# ASSIGNMENT:
All lines below containing "target" are to be listed.

[[ STORED DATA, beginning ]]

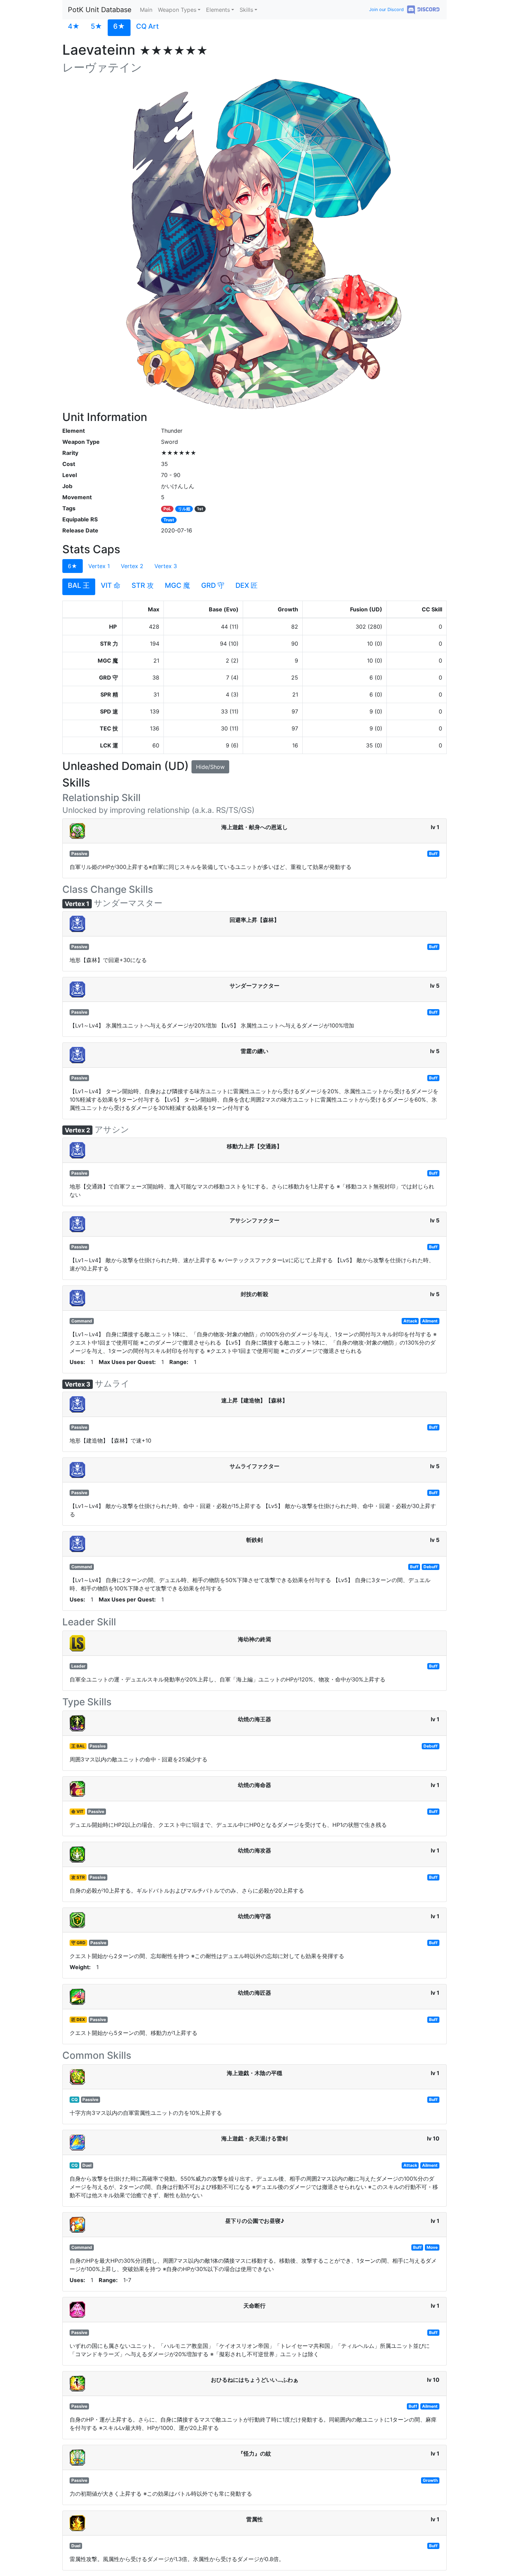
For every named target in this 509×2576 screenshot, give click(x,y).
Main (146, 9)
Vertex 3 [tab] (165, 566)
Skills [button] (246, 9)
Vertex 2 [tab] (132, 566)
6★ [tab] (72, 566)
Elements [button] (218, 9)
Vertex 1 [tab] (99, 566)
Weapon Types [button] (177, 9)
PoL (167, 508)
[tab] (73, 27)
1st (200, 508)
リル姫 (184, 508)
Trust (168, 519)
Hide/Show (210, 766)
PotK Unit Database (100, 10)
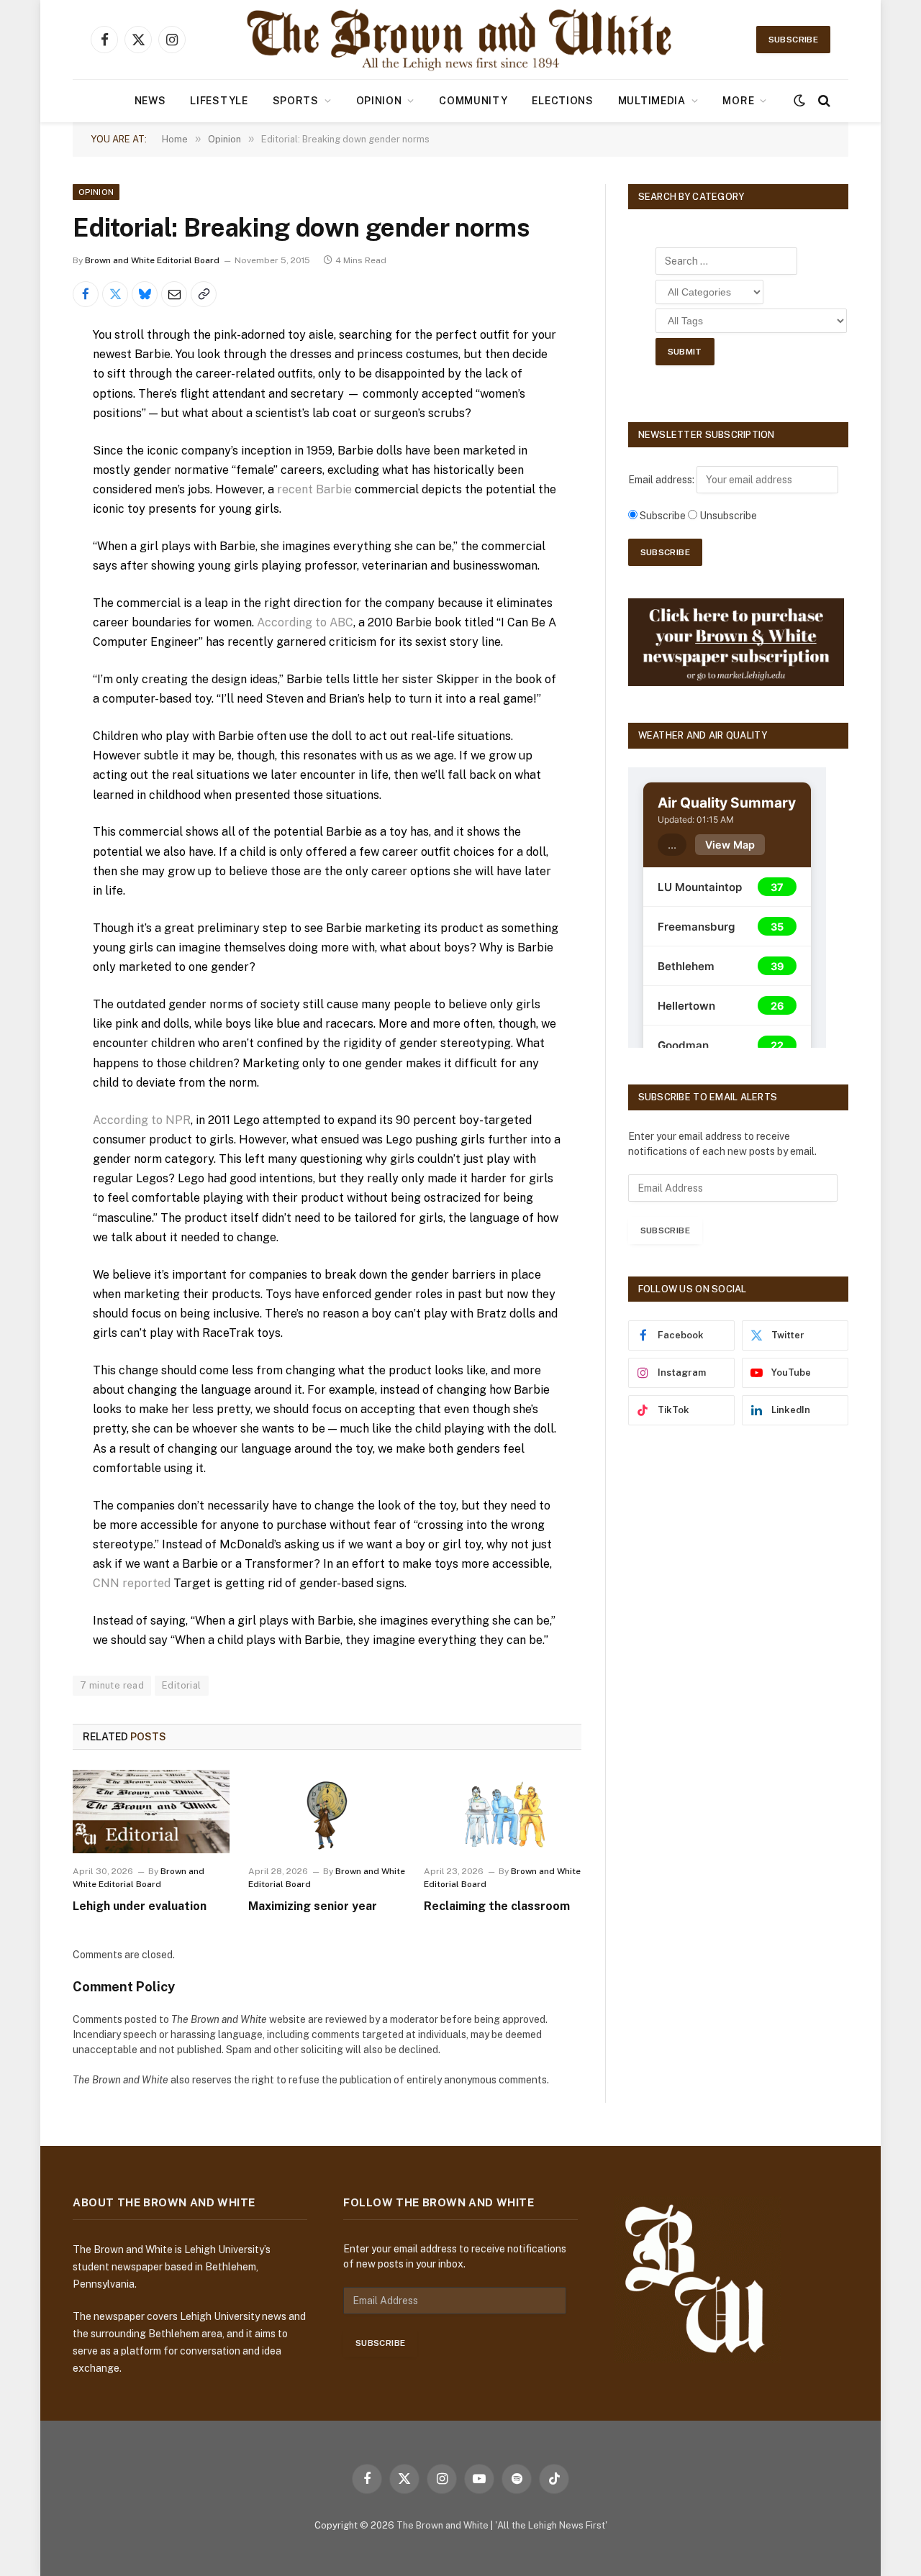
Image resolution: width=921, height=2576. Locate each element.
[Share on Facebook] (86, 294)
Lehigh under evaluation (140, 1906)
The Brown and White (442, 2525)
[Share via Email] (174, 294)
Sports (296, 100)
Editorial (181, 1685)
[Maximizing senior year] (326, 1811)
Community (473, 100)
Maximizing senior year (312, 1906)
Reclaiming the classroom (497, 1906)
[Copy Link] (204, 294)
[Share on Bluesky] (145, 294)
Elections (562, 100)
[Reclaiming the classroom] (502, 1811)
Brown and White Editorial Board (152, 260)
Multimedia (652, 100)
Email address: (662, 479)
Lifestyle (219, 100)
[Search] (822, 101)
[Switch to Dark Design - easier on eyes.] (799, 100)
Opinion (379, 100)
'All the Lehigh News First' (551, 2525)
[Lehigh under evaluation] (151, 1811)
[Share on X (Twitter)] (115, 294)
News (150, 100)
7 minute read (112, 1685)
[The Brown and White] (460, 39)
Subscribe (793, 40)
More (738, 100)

[[ STORED DATA, end ]]
[[ STORED DATA, beginning ]]

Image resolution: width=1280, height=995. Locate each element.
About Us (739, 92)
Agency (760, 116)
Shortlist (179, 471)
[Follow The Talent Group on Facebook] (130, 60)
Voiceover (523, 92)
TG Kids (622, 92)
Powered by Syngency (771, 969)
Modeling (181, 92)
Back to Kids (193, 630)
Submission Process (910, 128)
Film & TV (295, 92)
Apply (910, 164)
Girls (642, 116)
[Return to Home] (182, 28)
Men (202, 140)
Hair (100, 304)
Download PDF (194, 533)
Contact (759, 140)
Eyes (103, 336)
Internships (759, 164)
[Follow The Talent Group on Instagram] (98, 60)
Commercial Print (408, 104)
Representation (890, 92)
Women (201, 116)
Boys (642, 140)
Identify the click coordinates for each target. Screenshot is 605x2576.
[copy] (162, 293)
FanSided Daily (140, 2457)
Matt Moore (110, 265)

[[ STORED DATA, end ]]

# SOLUTION TO THE EXERCISE:
For every named target in this 509×2576 screenshot, give click(x,y).
Identify the click coordinates for each target. Screenshot is 605x2576.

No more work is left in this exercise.